What you need to do: Copy out the data that comes next, character for character, and leave the images aside.

┌────────

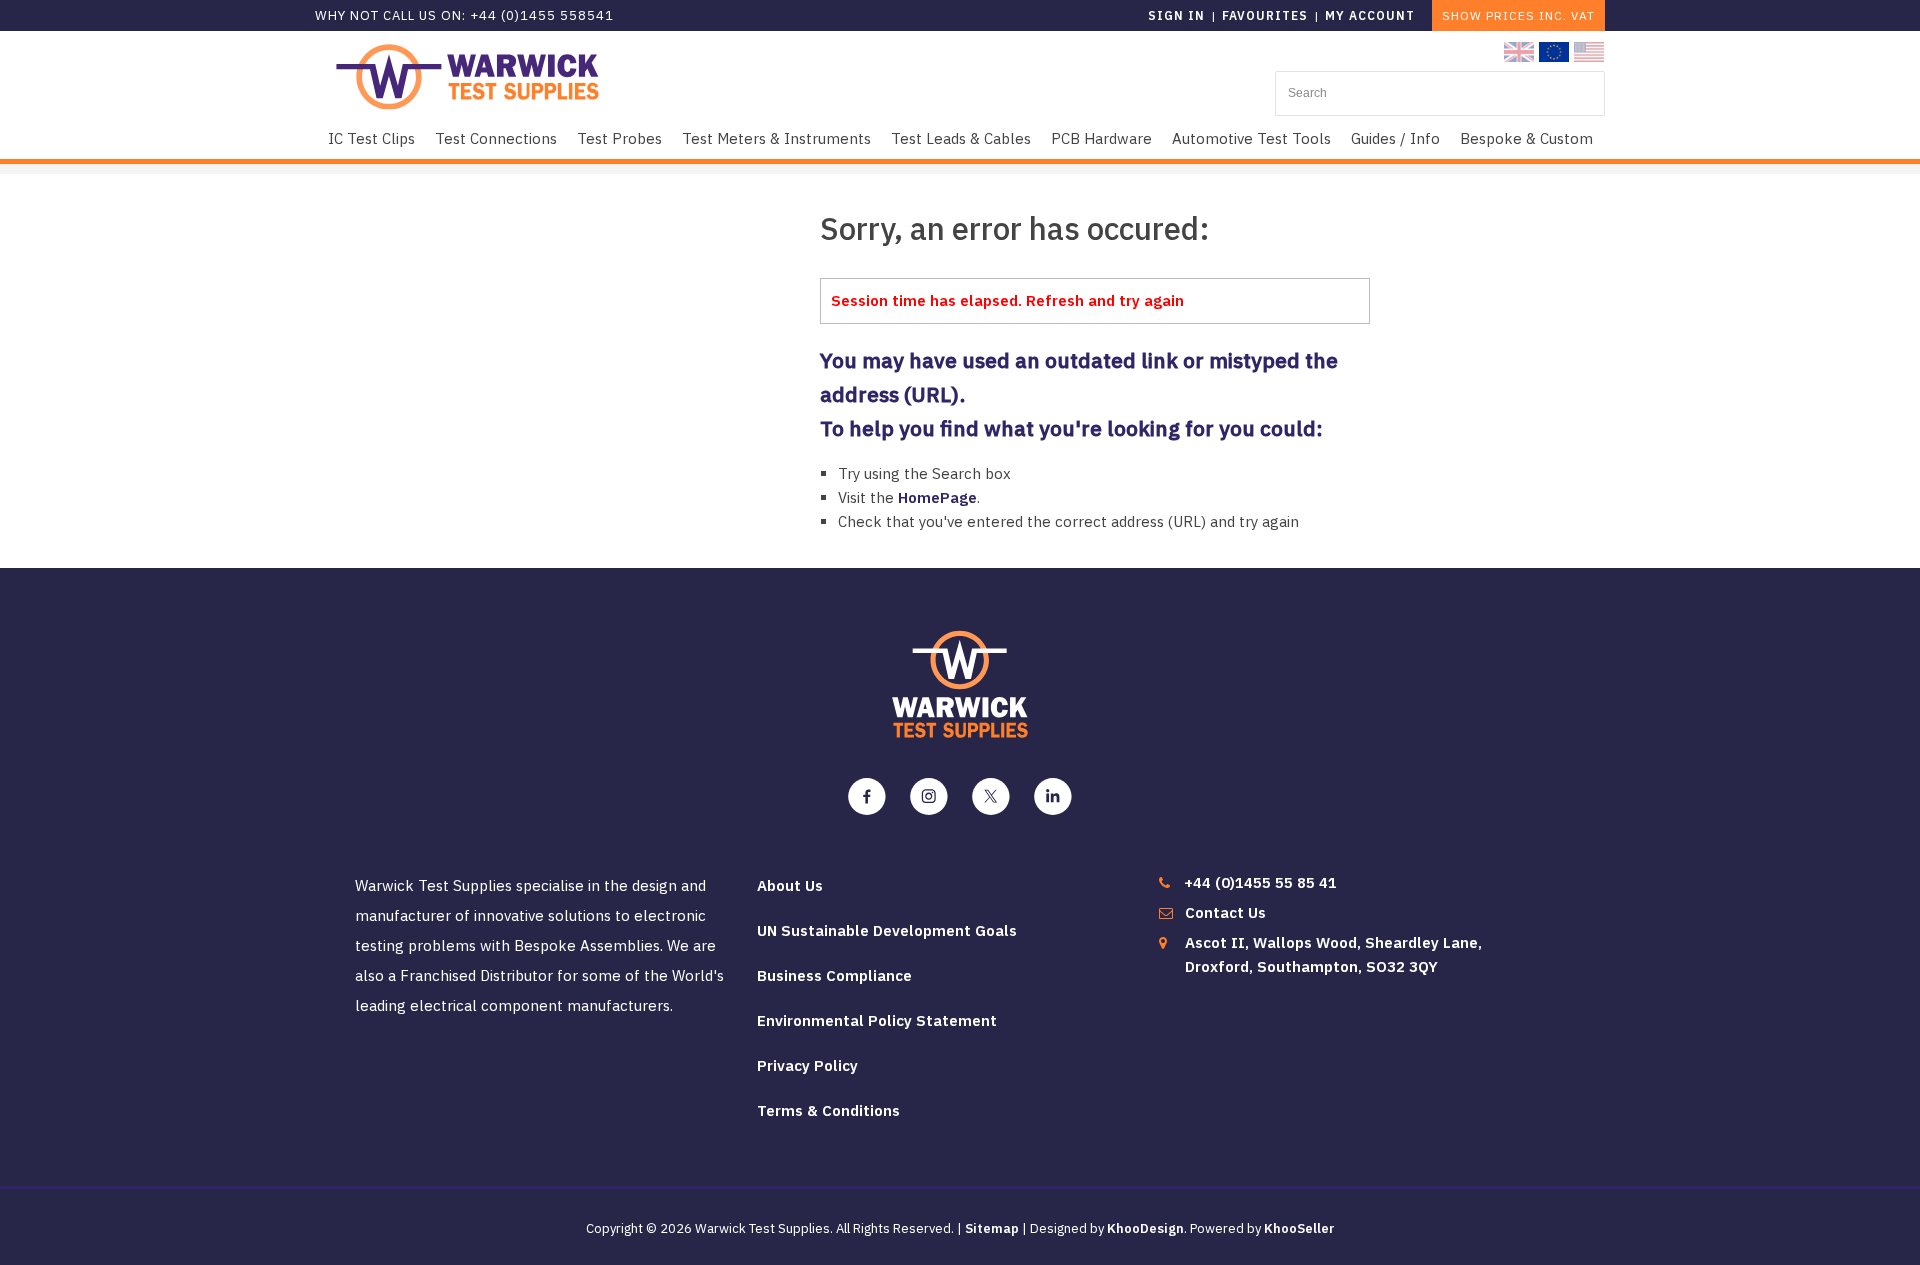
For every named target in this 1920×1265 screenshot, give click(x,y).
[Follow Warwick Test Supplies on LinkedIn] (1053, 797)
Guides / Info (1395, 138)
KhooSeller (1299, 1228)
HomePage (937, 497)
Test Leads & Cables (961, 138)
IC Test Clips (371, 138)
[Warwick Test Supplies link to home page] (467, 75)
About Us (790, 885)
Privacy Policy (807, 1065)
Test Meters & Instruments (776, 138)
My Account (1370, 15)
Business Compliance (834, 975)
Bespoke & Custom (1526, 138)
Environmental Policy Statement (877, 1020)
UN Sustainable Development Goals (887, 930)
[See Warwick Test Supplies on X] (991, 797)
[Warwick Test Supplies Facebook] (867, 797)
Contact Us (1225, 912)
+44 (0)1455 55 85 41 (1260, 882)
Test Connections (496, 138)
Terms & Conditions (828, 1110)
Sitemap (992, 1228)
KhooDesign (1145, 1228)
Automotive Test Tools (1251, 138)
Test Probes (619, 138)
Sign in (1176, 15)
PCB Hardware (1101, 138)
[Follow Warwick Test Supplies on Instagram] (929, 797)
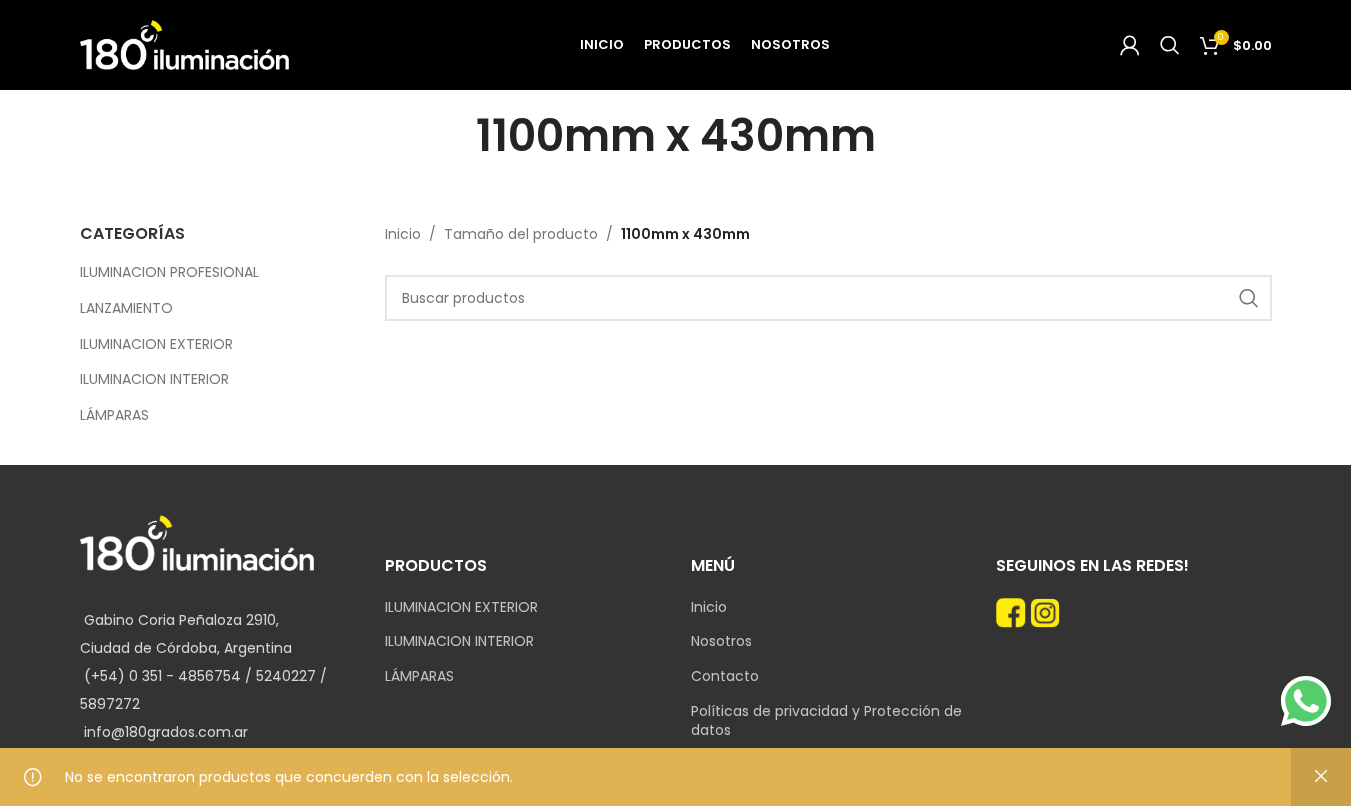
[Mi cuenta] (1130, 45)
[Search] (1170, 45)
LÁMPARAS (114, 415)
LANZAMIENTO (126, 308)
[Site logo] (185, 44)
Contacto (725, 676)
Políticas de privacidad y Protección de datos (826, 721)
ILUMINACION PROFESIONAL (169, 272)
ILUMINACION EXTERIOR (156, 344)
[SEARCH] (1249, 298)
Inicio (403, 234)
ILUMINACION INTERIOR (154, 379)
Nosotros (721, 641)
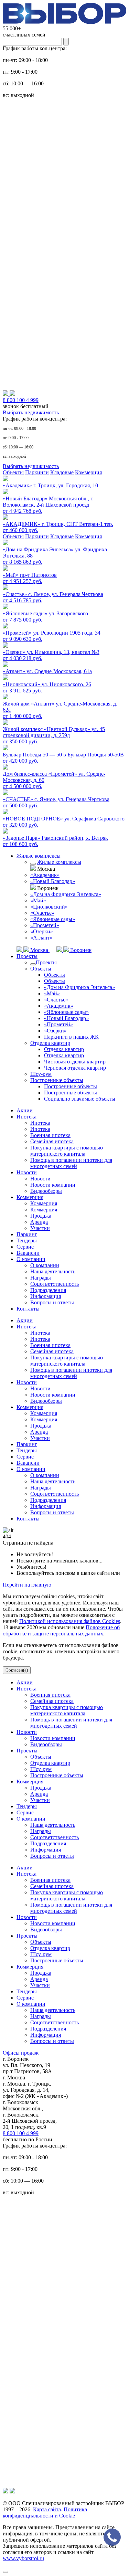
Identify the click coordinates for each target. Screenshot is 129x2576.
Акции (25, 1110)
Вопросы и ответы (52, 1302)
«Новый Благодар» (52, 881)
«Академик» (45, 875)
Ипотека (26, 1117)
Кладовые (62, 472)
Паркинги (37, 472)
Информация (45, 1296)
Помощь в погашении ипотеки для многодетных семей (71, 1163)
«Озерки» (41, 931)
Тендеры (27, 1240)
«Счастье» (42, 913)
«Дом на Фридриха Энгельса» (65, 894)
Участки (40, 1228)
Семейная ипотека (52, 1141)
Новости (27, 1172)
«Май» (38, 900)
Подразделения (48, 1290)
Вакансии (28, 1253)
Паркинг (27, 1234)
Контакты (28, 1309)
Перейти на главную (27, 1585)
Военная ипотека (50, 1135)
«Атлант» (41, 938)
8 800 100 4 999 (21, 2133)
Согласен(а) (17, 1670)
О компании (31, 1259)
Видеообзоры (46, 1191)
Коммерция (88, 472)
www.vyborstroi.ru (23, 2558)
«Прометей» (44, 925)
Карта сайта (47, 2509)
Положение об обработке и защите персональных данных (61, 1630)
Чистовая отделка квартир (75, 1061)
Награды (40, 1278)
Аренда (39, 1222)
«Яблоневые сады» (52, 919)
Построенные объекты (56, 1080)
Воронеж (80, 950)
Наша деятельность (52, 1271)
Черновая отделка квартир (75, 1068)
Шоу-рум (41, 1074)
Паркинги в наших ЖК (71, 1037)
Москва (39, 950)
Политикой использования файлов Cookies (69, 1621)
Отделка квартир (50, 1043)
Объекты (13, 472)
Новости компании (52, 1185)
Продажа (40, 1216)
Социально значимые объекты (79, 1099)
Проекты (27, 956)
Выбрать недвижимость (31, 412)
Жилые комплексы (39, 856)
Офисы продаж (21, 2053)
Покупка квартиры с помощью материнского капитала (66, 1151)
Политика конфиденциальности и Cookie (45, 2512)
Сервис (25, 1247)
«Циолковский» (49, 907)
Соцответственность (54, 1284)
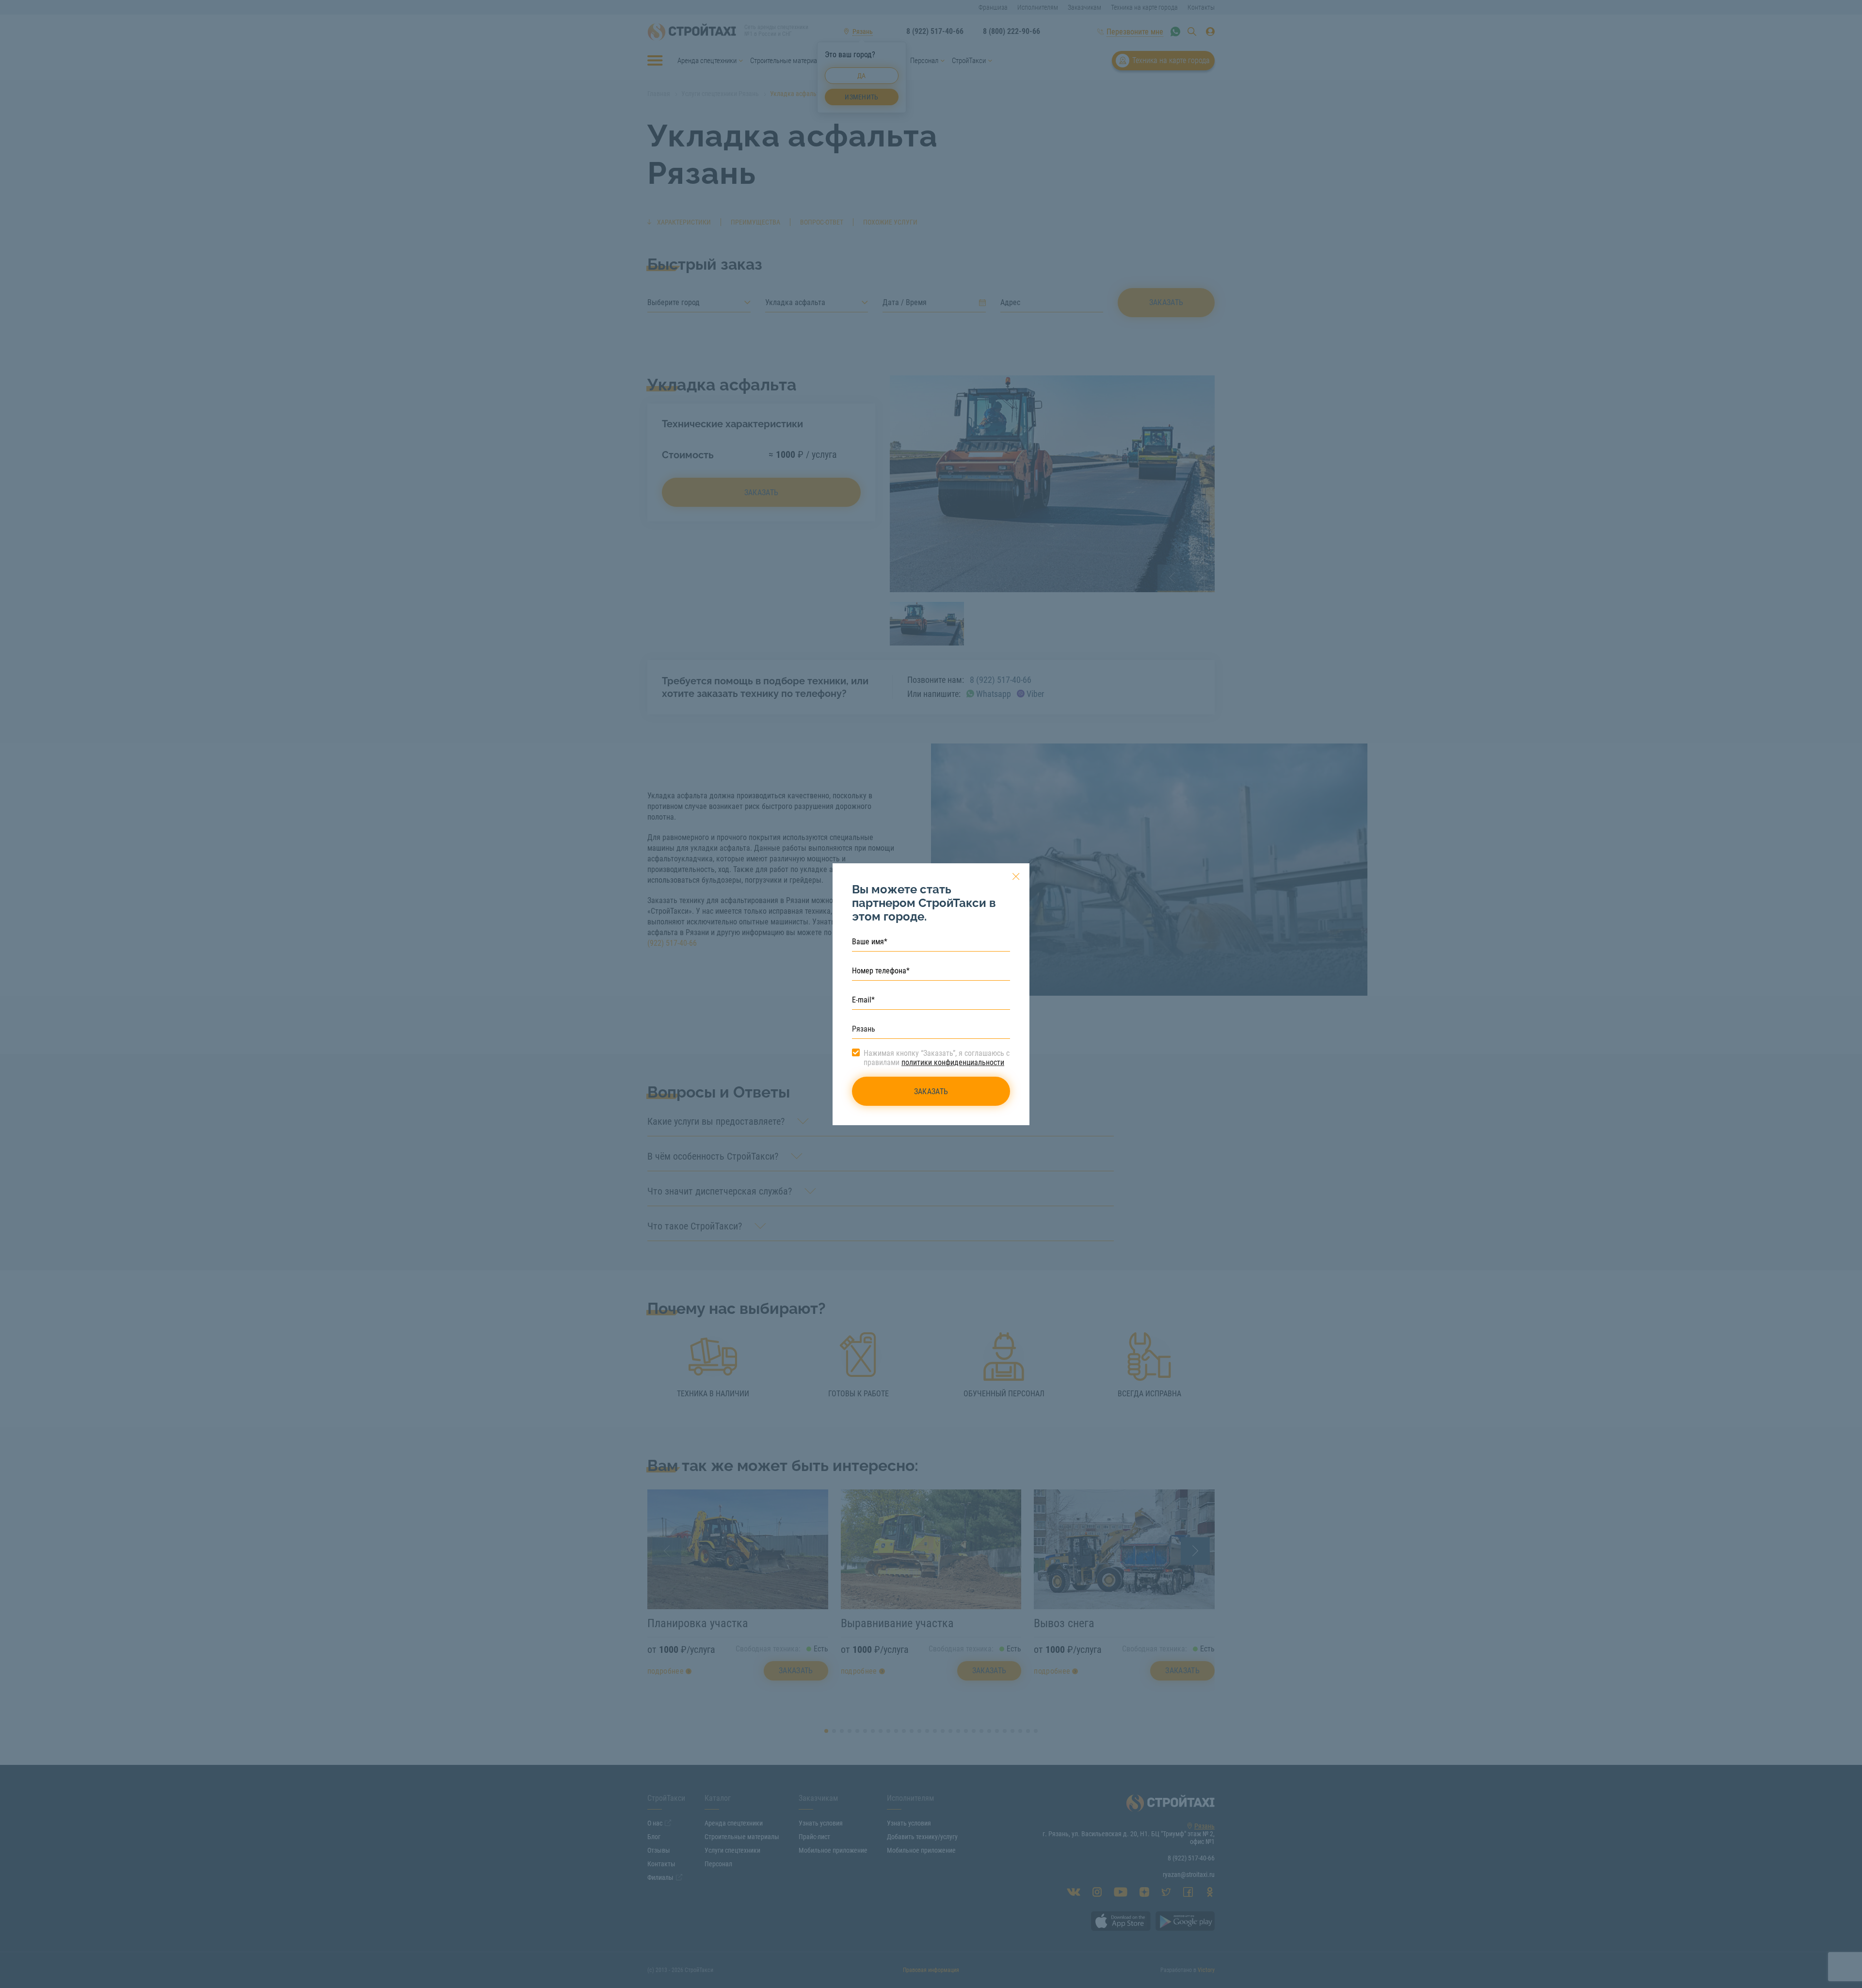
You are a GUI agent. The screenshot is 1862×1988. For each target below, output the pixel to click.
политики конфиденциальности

└────────

Output of the task:
For every named target in this 1920×1265 screenshot, give click(x,y).
[Follow Warwick Test Supplies on LinkedIn] (1053, 797)
Guides / Info (1395, 138)
KhooSeller (1299, 1228)
HomePage (937, 497)
Test Leads & Cables (961, 138)
IC Test Clips (371, 138)
[Warwick Test Supplies link to home page] (467, 75)
About Us (790, 885)
Privacy Policy (807, 1065)
Test Meters & Instruments (776, 138)
My Account (1370, 15)
Business Compliance (834, 975)
Bespoke & Custom (1526, 138)
Environmental Policy Statement (877, 1020)
UN Sustainable Development Goals (887, 930)
[See Warwick Test Supplies on X] (991, 797)
[Warwick Test Supplies Facebook] (867, 797)
Contact Us (1225, 912)
+44 (0)1455 55 85 41 (1260, 882)
Test Connections (496, 138)
Terms & Conditions (828, 1110)
Sitemap (992, 1228)
KhooDesign (1145, 1228)
Automotive Test Tools (1251, 138)
Test Probes (619, 138)
Sign in (1176, 15)
PCB Hardware (1101, 138)
[Follow Warwick Test Supplies on Instagram] (929, 797)
[Mi cuenta] (1130, 45)
[Search] (1170, 45)
LÁMPARAS (114, 415)
LANZAMIENTO (126, 308)
[Site logo] (185, 44)
Contacto (725, 676)
Políticas de privacidad y Protección de datos (826, 721)
ILUMINACION PROFESIONAL (169, 272)
ILUMINACION EXTERIOR (156, 344)
[SEARCH] (1249, 298)
Inicio (403, 234)
ILUMINACION INTERIOR (154, 379)
Nosotros (721, 641)
Identify the click coordinates for each target. Screenshot is 129x2576.
Акции (25, 1110)
Вопросы и ответы (52, 1302)
«Новый Благодар» (52, 881)
«Академик» (45, 875)
Ипотека (26, 1117)
Кладовые (62, 472)
Паркинги (37, 472)
Информация (45, 1296)
Помощь в погашении ипотеки для многодетных семей (71, 1163)
«Озерки» (41, 931)
Тендеры (27, 1240)
«Счастье» (42, 913)
«Дом на Фридриха Энгельса» (65, 894)
Участки (40, 1228)
Семейная ипотека (52, 1141)
Новости (27, 1172)
«Май» (38, 900)
Подразделения (48, 1290)
Вакансии (28, 1253)
Паркинг (27, 1234)
Контакты (28, 1309)
Перейти на главную (27, 1585)
Военная ипотека (50, 1135)
«Атлант» (41, 938)
8 800 100 4 999 (21, 2133)
Согласен(а) (17, 1670)
О компании (31, 1259)
Видеообзоры (46, 1191)
Коммерция (88, 472)
www.vyborstroi.ru (23, 2558)
«Прометей» (44, 925)
Карта сайта (47, 2509)
Положение об обработке и защите персональных данных (61, 1630)
Чистовая отделка квартир (75, 1061)
Награды (40, 1278)
Аренда (39, 1222)
«Яблоневые сады» (52, 919)
Построенные объекты (56, 1080)
Воронеж (80, 950)
Наша деятельность (52, 1271)
Черновая отделка квартир (75, 1068)
Шоу-рум (41, 1074)
Паркинги в наших ЖК (71, 1037)
Москва (39, 950)
Политикой использования файлов Cookies (69, 1621)
Отделка квартир (50, 1043)
Объекты (13, 472)
Новости компании (52, 1185)
Продажа (40, 1216)
Социально значимые объекты (79, 1099)
Проекты (27, 956)
Выбрать недвижимость (31, 412)
Жилые комплексы (39, 856)
Офисы продаж (21, 2053)
Покупка квартиры с помощью материнского капитала (66, 1151)
Политика конфиденциальности и Cookie (45, 2512)
Сервис (25, 1247)
«Циолковский» (49, 907)
Соцответственность (54, 1284)
You are a GUI agent. The screenshot is 1862×1988. For each target below, output the pixel to click.
политики конфиденциальности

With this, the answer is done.